___ MATERIALS PROVIDED

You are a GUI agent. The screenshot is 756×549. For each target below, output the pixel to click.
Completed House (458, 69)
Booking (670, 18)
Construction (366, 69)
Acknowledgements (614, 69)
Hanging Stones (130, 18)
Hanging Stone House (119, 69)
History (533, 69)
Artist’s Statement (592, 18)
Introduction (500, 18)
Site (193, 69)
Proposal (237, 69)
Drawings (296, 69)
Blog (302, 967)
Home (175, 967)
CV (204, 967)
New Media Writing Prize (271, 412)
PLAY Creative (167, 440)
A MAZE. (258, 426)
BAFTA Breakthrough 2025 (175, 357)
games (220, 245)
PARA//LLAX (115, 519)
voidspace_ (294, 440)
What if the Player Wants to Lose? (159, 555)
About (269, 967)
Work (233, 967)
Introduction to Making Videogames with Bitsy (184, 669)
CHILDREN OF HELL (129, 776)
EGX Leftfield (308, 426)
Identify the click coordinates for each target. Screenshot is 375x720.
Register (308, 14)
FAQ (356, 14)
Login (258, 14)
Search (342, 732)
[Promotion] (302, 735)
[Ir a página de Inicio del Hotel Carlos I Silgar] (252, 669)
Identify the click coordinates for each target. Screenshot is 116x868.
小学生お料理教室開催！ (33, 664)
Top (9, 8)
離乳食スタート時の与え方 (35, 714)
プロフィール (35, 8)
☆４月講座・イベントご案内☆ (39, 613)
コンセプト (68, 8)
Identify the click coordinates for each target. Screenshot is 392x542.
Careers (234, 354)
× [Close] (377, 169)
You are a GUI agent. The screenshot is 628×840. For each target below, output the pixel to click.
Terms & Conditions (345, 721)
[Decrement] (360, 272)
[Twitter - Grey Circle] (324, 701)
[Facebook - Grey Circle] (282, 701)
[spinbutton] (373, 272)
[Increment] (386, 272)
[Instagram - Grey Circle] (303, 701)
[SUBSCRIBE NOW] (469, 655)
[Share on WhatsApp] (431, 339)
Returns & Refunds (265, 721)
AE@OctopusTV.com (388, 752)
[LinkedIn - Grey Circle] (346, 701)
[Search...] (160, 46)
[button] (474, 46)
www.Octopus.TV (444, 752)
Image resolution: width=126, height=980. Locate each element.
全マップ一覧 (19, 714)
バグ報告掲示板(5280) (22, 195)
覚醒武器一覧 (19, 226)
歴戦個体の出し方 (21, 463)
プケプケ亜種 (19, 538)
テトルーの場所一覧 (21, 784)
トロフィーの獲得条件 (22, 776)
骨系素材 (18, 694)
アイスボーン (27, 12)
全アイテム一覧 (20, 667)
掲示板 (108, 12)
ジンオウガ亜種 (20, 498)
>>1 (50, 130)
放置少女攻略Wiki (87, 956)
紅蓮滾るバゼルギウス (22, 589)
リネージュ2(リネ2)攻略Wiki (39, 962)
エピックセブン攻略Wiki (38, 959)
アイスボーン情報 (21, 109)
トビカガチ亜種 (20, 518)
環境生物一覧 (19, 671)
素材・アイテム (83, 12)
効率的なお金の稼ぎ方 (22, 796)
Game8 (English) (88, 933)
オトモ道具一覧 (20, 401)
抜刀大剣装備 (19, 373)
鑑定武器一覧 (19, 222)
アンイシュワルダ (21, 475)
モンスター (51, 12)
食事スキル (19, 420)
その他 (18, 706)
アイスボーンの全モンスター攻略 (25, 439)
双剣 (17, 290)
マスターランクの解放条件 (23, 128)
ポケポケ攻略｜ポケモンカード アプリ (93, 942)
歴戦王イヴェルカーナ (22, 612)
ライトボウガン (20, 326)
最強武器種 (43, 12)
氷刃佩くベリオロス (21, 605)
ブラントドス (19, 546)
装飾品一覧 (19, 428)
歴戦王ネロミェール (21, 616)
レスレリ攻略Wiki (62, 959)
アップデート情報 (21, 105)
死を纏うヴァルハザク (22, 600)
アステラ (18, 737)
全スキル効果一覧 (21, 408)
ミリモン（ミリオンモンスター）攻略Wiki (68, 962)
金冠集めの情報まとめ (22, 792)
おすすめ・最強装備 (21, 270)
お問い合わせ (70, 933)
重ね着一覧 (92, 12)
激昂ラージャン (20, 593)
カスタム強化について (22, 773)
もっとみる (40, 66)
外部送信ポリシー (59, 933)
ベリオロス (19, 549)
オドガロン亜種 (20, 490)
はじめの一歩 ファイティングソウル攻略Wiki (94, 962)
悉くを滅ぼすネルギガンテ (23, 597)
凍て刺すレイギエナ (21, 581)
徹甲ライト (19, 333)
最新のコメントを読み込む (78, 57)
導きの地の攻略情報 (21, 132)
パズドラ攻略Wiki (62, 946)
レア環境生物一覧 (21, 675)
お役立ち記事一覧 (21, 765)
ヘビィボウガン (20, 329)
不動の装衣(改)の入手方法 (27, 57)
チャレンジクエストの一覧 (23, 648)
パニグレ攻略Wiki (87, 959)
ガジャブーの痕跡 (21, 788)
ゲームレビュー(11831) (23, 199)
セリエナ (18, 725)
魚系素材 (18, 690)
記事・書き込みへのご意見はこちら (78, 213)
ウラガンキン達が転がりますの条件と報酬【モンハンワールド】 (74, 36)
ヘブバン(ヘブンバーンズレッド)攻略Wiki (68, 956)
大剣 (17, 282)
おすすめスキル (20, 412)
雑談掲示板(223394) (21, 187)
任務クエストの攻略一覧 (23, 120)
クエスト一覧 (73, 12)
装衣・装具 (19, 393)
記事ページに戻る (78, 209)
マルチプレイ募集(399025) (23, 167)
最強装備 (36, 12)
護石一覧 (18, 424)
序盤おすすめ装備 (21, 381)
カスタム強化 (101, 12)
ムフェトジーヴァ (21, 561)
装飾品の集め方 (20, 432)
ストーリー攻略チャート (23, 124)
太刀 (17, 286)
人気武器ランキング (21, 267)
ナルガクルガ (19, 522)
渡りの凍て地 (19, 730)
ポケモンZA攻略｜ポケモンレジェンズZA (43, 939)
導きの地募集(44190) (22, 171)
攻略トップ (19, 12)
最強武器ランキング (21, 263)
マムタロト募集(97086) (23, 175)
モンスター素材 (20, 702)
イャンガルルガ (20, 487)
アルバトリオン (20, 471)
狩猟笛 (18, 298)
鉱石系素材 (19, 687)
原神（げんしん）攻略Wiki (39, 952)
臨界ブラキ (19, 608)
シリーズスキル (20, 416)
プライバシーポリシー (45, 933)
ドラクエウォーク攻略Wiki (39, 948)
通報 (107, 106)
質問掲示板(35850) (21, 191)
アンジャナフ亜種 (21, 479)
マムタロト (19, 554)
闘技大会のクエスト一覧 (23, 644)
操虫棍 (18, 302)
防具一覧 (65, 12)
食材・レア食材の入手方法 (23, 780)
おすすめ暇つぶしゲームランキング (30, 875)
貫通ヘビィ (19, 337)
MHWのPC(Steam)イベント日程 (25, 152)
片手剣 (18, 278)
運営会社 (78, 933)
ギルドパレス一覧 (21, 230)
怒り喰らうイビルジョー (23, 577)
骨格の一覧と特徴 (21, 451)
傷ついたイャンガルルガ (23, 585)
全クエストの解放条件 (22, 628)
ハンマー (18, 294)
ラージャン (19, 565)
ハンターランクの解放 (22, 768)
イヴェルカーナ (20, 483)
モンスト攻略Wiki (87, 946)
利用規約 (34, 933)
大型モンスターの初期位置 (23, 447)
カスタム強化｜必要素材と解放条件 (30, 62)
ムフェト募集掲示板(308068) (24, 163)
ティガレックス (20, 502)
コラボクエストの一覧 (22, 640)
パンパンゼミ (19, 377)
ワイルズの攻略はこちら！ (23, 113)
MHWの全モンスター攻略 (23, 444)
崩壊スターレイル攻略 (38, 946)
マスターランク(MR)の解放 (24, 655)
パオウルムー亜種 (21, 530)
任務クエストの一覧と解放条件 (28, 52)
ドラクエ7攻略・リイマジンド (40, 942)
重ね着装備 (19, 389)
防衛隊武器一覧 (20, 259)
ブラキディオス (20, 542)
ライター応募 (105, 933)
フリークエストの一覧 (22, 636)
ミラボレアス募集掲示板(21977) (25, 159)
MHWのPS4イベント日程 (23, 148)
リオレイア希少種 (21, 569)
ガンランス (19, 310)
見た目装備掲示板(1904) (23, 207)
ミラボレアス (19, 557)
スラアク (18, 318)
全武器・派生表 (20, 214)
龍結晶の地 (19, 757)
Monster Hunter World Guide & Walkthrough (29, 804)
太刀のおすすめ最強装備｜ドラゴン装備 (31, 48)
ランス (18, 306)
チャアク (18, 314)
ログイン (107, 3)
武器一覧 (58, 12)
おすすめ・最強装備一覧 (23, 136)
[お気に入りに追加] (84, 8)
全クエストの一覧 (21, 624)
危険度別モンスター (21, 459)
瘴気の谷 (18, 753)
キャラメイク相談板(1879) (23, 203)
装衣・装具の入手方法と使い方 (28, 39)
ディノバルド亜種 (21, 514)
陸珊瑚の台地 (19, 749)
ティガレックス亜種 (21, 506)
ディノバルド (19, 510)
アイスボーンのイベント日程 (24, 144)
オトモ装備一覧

______

### [GIVEN PROBLEM]
Return everything from the line containing "ガジャブーの痕跡 (21, 788)" down to the line containing "骨格の一覧と特徴 (21, 451)" in the records above, copying each line exactly.

### [SOLUTION]
ガジャブーの痕跡 (21, 788)
ゲームレビュー(11831) (23, 199)
セリエナ (18, 725)
魚系素材 (18, 690)
記事・書き込みへのご意見はこちら (78, 213)
ウラガンキン達が転がりますの条件と報酬【モンハンワールド】 (74, 36)
ヘブバン(ヘブンバーンズレッド)攻略Wiki (68, 956)
大剣 (17, 282)
おすすめスキル (20, 412)
雑談掲示板(223394) (21, 187)
任務クエストの攻略一覧 (23, 120)
クエスト一覧 (73, 12)
装衣・装具 (19, 393)
記事ページに戻る (78, 209)
マルチプレイ募集(399025) (23, 167)
最強装備 (36, 12)
護石一覧 (18, 424)
序盤おすすめ装備 (21, 381)
カスタム強化 (101, 12)
ムフェトジーヴァ (21, 561)
装飾品の集め方 (20, 432)
ストーリー攻略チャート (23, 124)
太刀 (17, 286)
人気武器ランキング (21, 267)
ナルガクルガ (19, 522)
渡りの凍て地 (19, 730)
ポケモンZA攻略｜ポケモンレジェンズZA (43, 939)
導きの地募集(44190) (22, 171)
攻略トップ (19, 12)
最強武器ランキング (21, 263)
マムタロト募集(97086) (23, 175)
モンスター素材 (20, 702)
イャンガルルガ (20, 487)
アルバトリオン (20, 471)
狩猟笛 (18, 298)
鉱石系素材 (19, 687)
原神（げんしん）攻略Wiki (39, 952)
臨界ブラキ (19, 608)
シリーズスキル (20, 416)
プライバシーポリシー (45, 933)
ドラクエウォーク攻略Wiki (39, 948)
通報 (107, 106)
質問掲示板(35850) (21, 191)
アンジャナフ亜種 (21, 479)
マムタロト (19, 554)
闘技大会のクエスト一覧 (23, 644)
操虫棍 (18, 302)
防具一覧 (65, 12)
食材・レア食材の入手方法 (23, 780)
おすすめ暇つぶしゲームランキング (30, 875)
貫通ヘビィ (19, 337)
MHWのPC(Steam)イベント日程 (25, 152)
片手剣 (18, 278)
運営会社 (78, 933)
ギルドパレス一覧 (21, 230)
怒り喰らうイビルジョー (23, 577)
骨格の一覧と特徴 (21, 451)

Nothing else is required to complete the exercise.